Title: DR.RANDY JOUNO'S GUADALAJARA~MX CHAMP CHILI
  Categories: Chili
       Yield: 6 Servings
  
     1/4 c  Oil
       4 lb Top round steak; trimmed
            Into 1/4-inch cubes
       6 c  Water
       5    6oz cans tomato paste
     1/2 c  Instant minced onion
   2 1/2 tb Celery salt
       3 tb Chili powder
     1/2 ts Ground allspice
     1/2 ts Ground cinnamon
     1/2 ts Curry powder
     1/2 ts Garlic powder
     1/2 ts Coriander seed; ground
     1/2 ts Cumin seed; ground
     1/2 ts Ground ginger
     1/2 ts Marjoram leaves; crushed
     1/2 ts Oregano leaves; crushed
     1/2 ts Paprika
     1/2 ts Thyme leaves; crushed
     1/2 ts Sage leaves; crushed
            Pinch red pepper; ground
      27 oz Can whole green chiles
            Drained, seeded; & chopped
       4 oz Bar milk chocolate; broken
  
   Heat 2 T oil in a large saucepan until hot.   Add 1 lb beef and brown
   on all sides.
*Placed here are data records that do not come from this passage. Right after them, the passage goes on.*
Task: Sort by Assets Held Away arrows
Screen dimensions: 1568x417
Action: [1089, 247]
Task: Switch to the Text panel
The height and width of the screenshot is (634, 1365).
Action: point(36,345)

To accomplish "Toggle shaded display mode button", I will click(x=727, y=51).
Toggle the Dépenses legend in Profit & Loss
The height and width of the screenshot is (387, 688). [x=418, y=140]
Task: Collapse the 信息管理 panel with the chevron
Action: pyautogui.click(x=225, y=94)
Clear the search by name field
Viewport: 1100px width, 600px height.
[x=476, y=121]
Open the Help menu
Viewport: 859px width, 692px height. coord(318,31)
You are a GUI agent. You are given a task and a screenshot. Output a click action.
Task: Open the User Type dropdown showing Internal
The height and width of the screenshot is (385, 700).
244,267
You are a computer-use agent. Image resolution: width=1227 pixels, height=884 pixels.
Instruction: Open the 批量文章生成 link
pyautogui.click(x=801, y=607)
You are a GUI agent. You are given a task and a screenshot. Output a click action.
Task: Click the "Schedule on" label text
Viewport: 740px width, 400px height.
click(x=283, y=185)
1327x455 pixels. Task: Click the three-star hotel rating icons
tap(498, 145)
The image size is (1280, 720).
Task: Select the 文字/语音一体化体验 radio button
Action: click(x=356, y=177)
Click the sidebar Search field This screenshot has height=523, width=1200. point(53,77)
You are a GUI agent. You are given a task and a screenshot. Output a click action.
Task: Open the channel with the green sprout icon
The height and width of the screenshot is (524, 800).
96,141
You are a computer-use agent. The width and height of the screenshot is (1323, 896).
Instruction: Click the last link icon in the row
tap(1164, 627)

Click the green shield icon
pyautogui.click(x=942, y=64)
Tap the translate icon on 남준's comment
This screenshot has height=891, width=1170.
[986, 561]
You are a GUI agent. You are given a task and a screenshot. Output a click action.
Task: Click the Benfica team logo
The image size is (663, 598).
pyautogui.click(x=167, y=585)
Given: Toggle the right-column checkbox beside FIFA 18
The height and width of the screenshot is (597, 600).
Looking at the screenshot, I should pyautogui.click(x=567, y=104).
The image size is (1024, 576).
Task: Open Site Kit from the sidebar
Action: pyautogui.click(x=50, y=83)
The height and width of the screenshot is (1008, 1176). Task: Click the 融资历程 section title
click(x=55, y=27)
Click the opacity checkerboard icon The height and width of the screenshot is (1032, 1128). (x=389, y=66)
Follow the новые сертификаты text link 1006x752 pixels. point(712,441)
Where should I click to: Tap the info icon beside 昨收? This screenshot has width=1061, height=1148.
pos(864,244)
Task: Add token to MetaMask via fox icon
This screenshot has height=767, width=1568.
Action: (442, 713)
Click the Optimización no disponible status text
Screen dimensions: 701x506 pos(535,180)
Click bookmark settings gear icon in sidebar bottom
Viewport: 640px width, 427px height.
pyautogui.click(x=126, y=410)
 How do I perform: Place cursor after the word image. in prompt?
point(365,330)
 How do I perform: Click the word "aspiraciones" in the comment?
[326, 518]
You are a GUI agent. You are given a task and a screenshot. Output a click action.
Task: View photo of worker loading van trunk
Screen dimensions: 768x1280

Remove with a slotted spoon and set aside. Repeat until
   all beef is browned. Use additional oil as needed. Return all beef to
   saucepan. Add 4 cups of water, tomato paste, onions, celery salt,
   spices, herbs and green chiles; mix well. Boil, then reduce heat to
   simmer, covered, for 90 minutes, stirring occasionally. Add remaining
   water. Mix in chocolate; simmer, covered for 30 minutes, stirring
   often.
  
 

[ add our full cookbook to your website ] [ Search The Cookbook ]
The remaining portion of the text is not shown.